Experimental and theoretical study of the evolution of surface roughness in amorphous silicon films grown by low-temperature plasma-enhanced chemical vapor deposition

Using real-time spectroscopic ellipsometry the evolution of the surface roughness of amorphous silicon thin films grown by low-temperature $\left(200°\text{C}\right)$ plasma-enhanced chemical vapor deposition (PECVD) at high process gas pressure (3 mTorr) has been studied as a function of the hydrogen dilution gas-flow ratio $R_H=\left[{\text{H}}_2\right]/\left[{\text{SiH}}_4\right]$ with $15\le R_H\le 60$. To describe the roughness evolution, we have used a $3\mathrm{D}$ linearized continuum equation which includes a negative surface-tension term to take into account the destabilizing effects of short-range attraction and/or shadowing, as well as a smoothing term corresponding to surface diffusion. Using this model we have obtained very good agreement with experimental results for the evolution of the surface roughness in the case of large dilution ratio. However, our results indicate that for small dilution ratio the surface slopes are significantly larger and as a result additional nonlinear terms need to be included at large thicknesses. Our results also indicate that surface diffusion plays an important role during PECVD film growth while the diffusion rate increases with increasing hydrogen dilution ratio. We also find that the early stages of island nucleation play an important role in determining the subsequent roughness evolution. In particular, the assumption of a large wetting angle $\left({\theta }_W\simeq 90°\right)$ for the $3\mathrm{D}$ islands formed in the initial stages leads to significantly better agreement with experiments than a smaller wetting angle $\left({\theta }_W\simeq 45°\right)$. This is consistent with recent experiments on liquid Si droplets on ${\text{SiO}}_2$ [H. Kanai et al., J. Mater.
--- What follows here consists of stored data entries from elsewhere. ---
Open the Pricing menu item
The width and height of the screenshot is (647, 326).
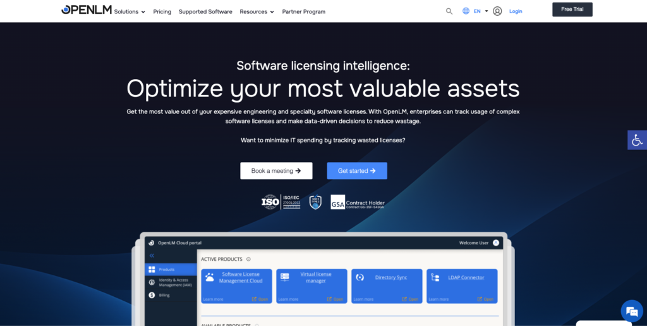pos(162,11)
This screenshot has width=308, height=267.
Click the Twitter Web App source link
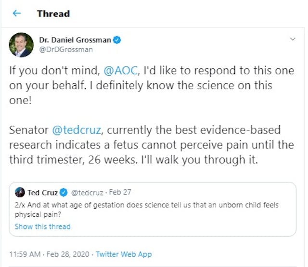click(x=124, y=254)
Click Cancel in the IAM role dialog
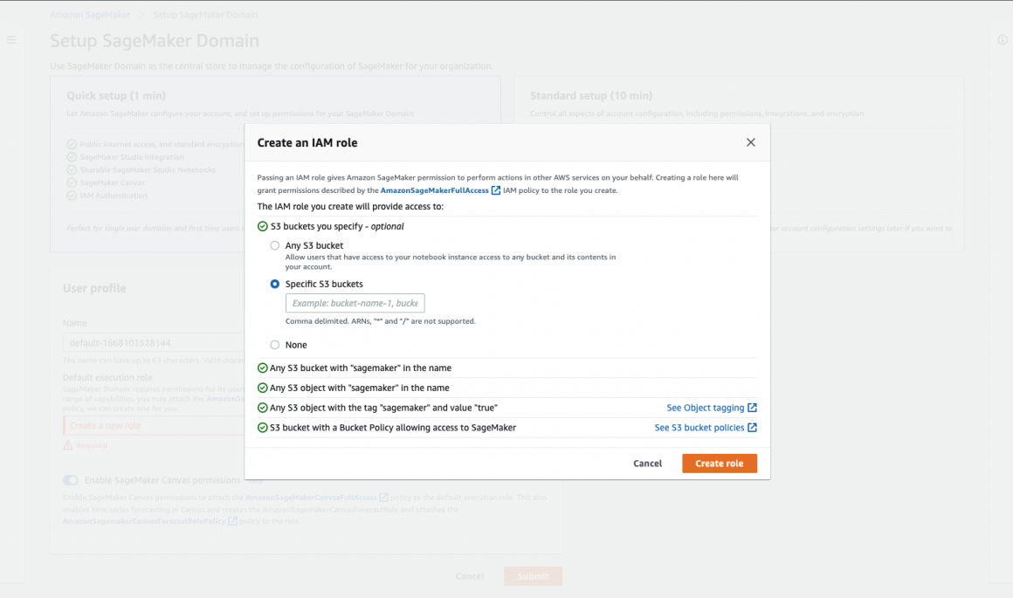The width and height of the screenshot is (1013, 598). [x=647, y=464]
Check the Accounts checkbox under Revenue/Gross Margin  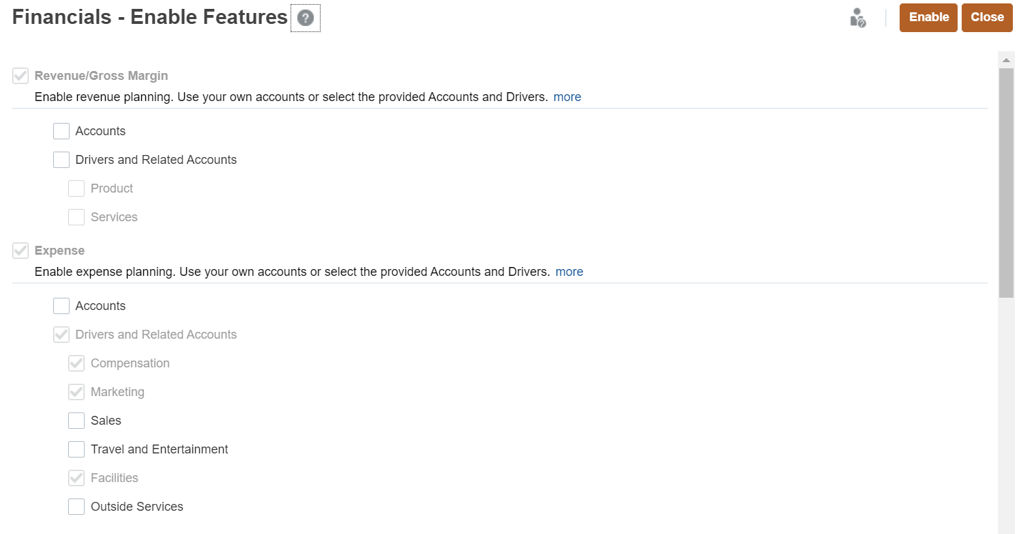tap(61, 130)
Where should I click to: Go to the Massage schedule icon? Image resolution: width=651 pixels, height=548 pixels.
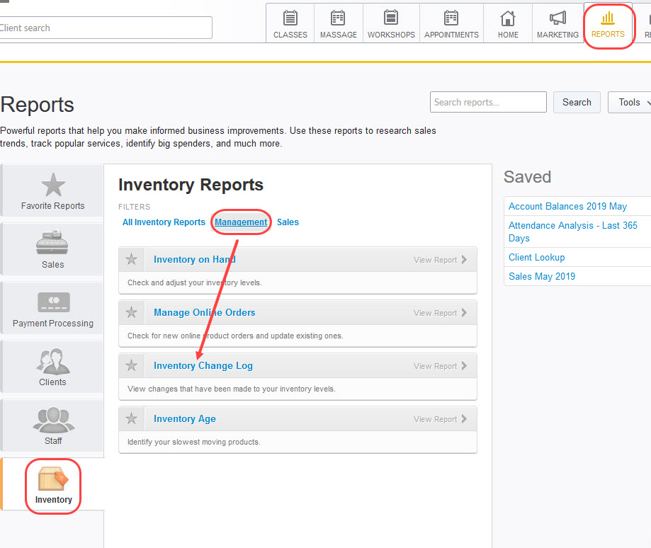338,18
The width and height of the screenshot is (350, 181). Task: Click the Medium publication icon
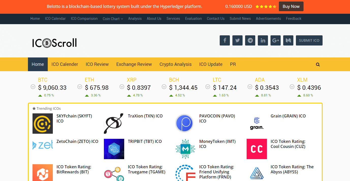tap(288, 40)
Sci. 42, 9529 (2007)] substrates in which a wetting angle of $90°$ was observed.

Figure 1

Experimental roughness (solid lines) and theoretical fits (dashed lines) using Eq. (2) as function of average film thickness for ${\text{H}}_2$ dilution ratios $R_H=15,20,40,60$. Fits correspond to initial surface profile with wetting angle ${\theta }_W=90°$.

Figure 2

Experimental roughness (solid lines) and theoretical fits using Eq. (2) (dashed lines) as function of average film thickness for ${\text{H}}_2$ dilution ratios $R_H=15,20,40,60$. Fits correspond to initial profile with wetting angle ${\theta }_W=45°$.

Figure 3

Dependence of parameters ${\nu }_2$ and ${\nu }_4$ on hydrogen dilution ratio $R_H$ for ${\theta }_W=90°$ and ${\theta }_W=45°$

Figure 4

Gray-scale pictures $\left(1024\text{Å}\times 1024\text{Å}\right)$ of simulated a-Si:H film surface for $R_H=40$ for thicknesses (going from left to right) $\overline{h}=20\text{Å}$, $\overline{h}=500\text{Å}$, and $\overline{h}=2000\text{Å}$. (a)–(c) correspond to ${\theta }_W=90°$ while (d)–(f) correspond to ${\theta }_W=45°$. Value of $\Delta$ indicates total height variation in each picture.

Figure 5

Lateral length-scale parameter $\xi$ as a function of average film thickness for $R_H=15$,20,40, and 60 and ${\theta }_W=90°$. Saturation value of $\xi$ corresponds to most unstable mode $k_m=k_c/\sqrt{2}=\sqrt{{\nu }_2/2{\nu }_4}$.

Figure 6

Distribution $F\left(m\right)$ of surface slopes $m\left({\theta }_W=90°\right)$ for $R_H=60$ (solid lines) and $R_H=15$ (dashed lines).